There are two ways to bring AI agents into your organization. You can use a product — a pre-built AI coworker that executes tasks inside Slack or Teams. Or you can build on a platform — infrastructure that lets you deploy, monitor, and govern your own agents.
The difference seems subtle, but it determines everything: how much control you have, how far you can scale, and whether you're renting capability or building it.
What makes something a platform
A platform has four properties that a product does not.
An SDK. Developers can programmatically integrate their own agents. Oceum publishes a zero-dependency npm package — npm install oceum — that works with Node 18+, Deno, and Bun. Any agent, built with any framework, can register itself, send heartbeats, log tasks, store memory, and access the vault. A product doesn't expose this surface.
An API surface. Every feature is accessible programmatically. Registering agents, querying fleet status, reading cross-agent memory, proxying vault credentials — these aren't UI-only features. They're API endpoints that external systems can call. This means your CI/CD pipeline can register a deployment agent. Your monitoring stack can query fleet health. Your custom scripts can read agent memory. A product confines you to its interface.
Extensibility. You bring your own agents, your own models, your own infrastructure. Oceum doesn't care if your agent runs Claude, GPT, Llama, or a custom fine-tune. It doesn't care if it runs on AWS, GCP, a Raspberry Pi, or a cron job. The agent registers via webhook, and Oceum manages the rest. A product gives you one agent that works one way.
Multi-tenancy. Multiple agents from different sources coexist and coordinate. They share memory. They follow organization-wide policies. They operate under graduated autonomy with fleet-wide reputation scoring. A product is a single agent that talks to you. A platform is an operating system for agents that talk to each other.
The AI coworker ceiling
AI coworkers are impressive demos. Connect Slack, @mention the bot, get a spreadsheet back. It feels like magic. And for teams that need a quick productivity boost, it works.
The ceiling appears when you need more. You want two agents that coordinate. You want an agent that uses your proprietary model. You want credential security that goes beyond OAuth token storage. You want to know exactly what autonomy level each agent operates at, and you want audit trails proving it.
A single AI coworker can't give you this. It's not designed to. It's a product that solves a narrow problem well — ad-hoc task execution. But it's not infrastructure you can build on.
The integration math
AI coworker products advertise thousands of pre-built integrations. The number sounds overwhelming compared to 28 native integrations. But the comparison misses a key architectural detail.

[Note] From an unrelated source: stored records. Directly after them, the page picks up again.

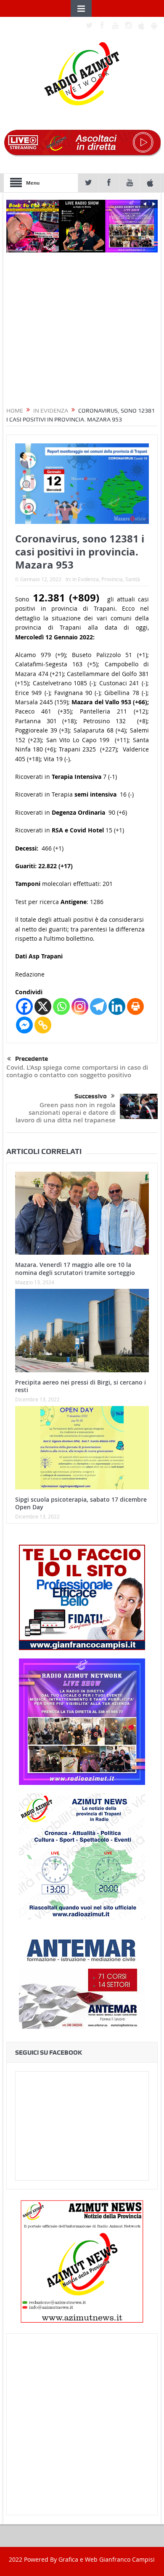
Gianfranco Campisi (127, 2559)
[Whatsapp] (61, 1006)
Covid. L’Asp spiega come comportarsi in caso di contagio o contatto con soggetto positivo (77, 1071)
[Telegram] (98, 1006)
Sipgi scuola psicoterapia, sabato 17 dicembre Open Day (81, 1503)
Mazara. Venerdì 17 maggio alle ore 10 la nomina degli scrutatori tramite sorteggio (75, 1268)
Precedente (31, 1059)
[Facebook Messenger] (24, 1025)
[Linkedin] (116, 1006)
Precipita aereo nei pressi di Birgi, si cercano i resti (80, 1386)
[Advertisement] (82, 2424)
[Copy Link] (42, 1025)
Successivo (90, 1096)
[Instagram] (79, 1006)
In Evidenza (85, 579)
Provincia (112, 579)
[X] (42, 1006)
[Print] (135, 1006)
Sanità (132, 579)
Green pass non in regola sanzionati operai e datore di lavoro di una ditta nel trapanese (66, 1112)
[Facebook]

Oceum's vault proxy turns any API into a secure integration. Store a credential in the zero-knowledge vault, set the domain allowlist, configure the injection template, and agents can call that API through a blind relay — without ever seeing the raw secret. The real integration count isn't 28. It's 28 native plus every API that accepts an authentication token.
The difference is architectural. Pre-built integrations give you convenience at the cost of customization. You get exactly the fields and actions the product vendor chose to expose. The vault proxy gives you the full API surface of any service, with security guarantees that pre-built integrations typically lack.
History favors platforms
This pattern has played out before. Products that dominated early categories got replaced by platforms that enabled ecosystems. The company that builds the most features loses to the company that lets others build features on top of it.
AI agents are heading the same direction. The current generation of AI coworkers will be remembered as the AOL of the agent era — easy to use, hard to extend, and eventually outgrown. The platforms that provide infrastructure for deploying, governing, and coordinating agents will be the ones that last.
Products solve today's problem. Platforms create tomorrow's possibilities. If you're evaluating AI agent tools, ask yourself: do you want to use someone else's agent, or do you want the infrastructure to build and govern your own?